5. Refilling device according to Claim 4, characterised in that in the region of the
cooling fins (24) the outside face of the combustion casing (2) is of polygonal cross-section
and in that the channels between the cooling fins have a channel floor (43a) of circular
cross-section.
6. Refilling device according to Claim 5, characterised in that the rings (39) and
lands (40, 41) are only in contact with the cooling fins (24) at the corners of the
polygonal surface thereof, and between the corners they are spaced apart from the
cooling fins (24).
7. Refilling device according to Claim 1, characterised in that the heat screen (25a,
25b) is provided with radially projecting handles (44).
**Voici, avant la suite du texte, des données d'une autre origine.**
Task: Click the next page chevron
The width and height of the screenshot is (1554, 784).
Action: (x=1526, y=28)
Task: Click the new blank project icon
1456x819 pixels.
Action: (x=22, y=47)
8. Refilling device according to Claim 7, characterised in that the handles (44) are
arranged on diametrically opposite lands (40) and in that between the lands (40) provided
with the handles there are arranged two further lands (41) diametrically opposite
and offset by 90 degrees.
1. Dispositif de rechargement pour bouteilles à gaz sous pression réutilisables qui
présentent un filetage de raccordement et une valve, composé d'une boîte à cartouche
résistante à la pression destinée à recevoir une cartouche combustible sans étui (20)
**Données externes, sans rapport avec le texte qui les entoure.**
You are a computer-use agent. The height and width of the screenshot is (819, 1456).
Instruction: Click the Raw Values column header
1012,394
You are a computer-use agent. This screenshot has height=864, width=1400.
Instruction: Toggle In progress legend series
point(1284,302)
qui dégage de l'oxygène à l'état de combustion, la boite à cartouche entourant la
cartouche d'aussi près que possible et présentant au moins en partie la forme d'un
boîtier de combustion (2) de forme tubulaire et muni de nervures de refroidissement
et de gorges (43) situées entre les nervures de refroidissement, cette boîte présentant
un conduit de gaz sous pression (11) servant à transférer l'oxygène de volume intérieur
de la boîte à cartouche dans la bouteille à gaz sous pression, caractérisé en ce que
le boîtier de combustion (2) est muni d'une protection thermique (25, 25a, 25b) et
en ce que la protection thermique est constituée par un corps creux muni d'ouvertures
d'échappement d'air (42), qui est emmanché sur les nervures de refroidissement (24)
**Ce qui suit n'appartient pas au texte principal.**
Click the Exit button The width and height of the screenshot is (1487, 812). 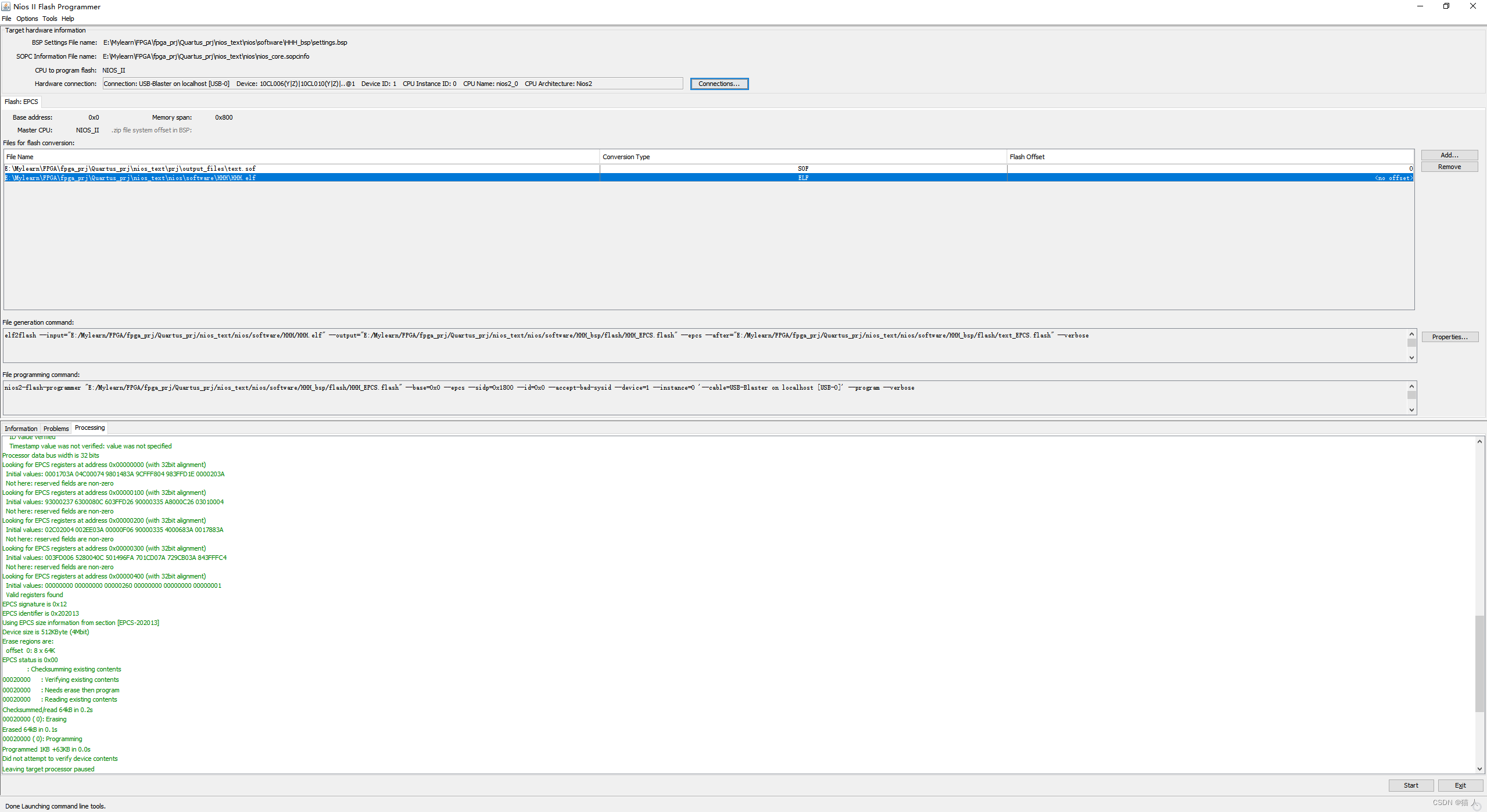1460,785
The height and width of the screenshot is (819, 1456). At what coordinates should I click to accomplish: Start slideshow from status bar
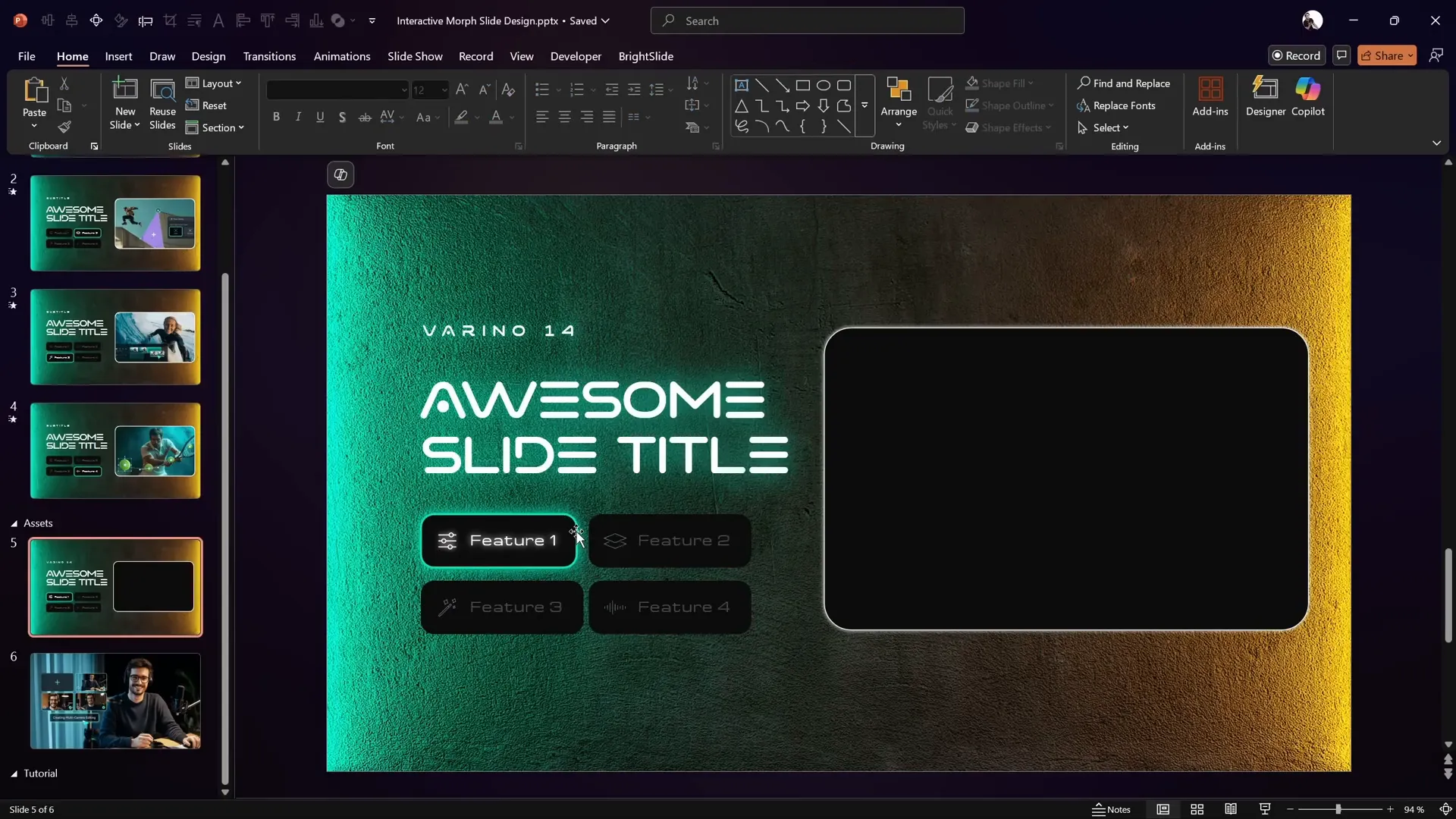pos(1264,809)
du boîtier de combustion (2) de telle manière que les ouvertures d'échappement d'air
(42) communiquent avec les gorges (43) situées entre les nervures de refroidissement
(24).
2. Dispositif de rechargement selon la revendication 1, caractérisé en ce que la protection
thermique (25a, 25b) est composée d'un grand nombre d'anneaux coaxiaux (39) qui sont
reliés les uns aux autres sur la circonférence par des barres parallèles à l'axe (40,
41) et délimitent entre eux les ouvertures d'échappement d'air (42).
3. Dispositif de rechargement selon la revendication 2, caractérisé en ce que les
anneaux (39) sont alignés sur les nervures de refroidissement (24) dans la direction
radiale.
4. Dispositif de rechargement selon la revendication 3, caractérisé en ce que le fond
(43a) des gorges situées entre les nervures de refroidissement (24) se trouve à une
certaine distance des barres (40, 41).
5. Dispositif de rechargement selon la revendication 4, caractérisé en ce que, dans
la région des nervures de refroidissement (24), la surface externe du boîtier de combustion
(2) forme un polygone en section transversale et en ce que les gorges situées entre
les nervures de refroidissement présentent un fond de gorge (43a) qui est de forme
circulaire en section transversale.
6. Dispositif de rechargement selon la revendication 5, caractérisé en ce que les
anneaux (39) et les barres (40, 41) ne sont en contact avec les nervures de refroidissement
(24) qu'aux angles de la surface polygonale de ces nervures, tandis que, au contraire,
entre les sommets, elles sont placées à une certaine distance des nervures de refroidissement
(24).
7. Dispositif de rechargement selon la revendication 1, caractérisé en ce que la protection
thermique (25a, 25b) est munie de poignées (44) qui font saillie radialement.
8. Dispositif de rechargement selon la revendication 7, caractérisé en ce que les
poignées (44) sont disposées sur des barres (40) diamétralement opposées entre elles
et en ce que, entre les barres (40) munies des poignées, sont encore disposées, avec
décalage de 90°, deux autres barrettes (41) diamétralement opposées entre elles.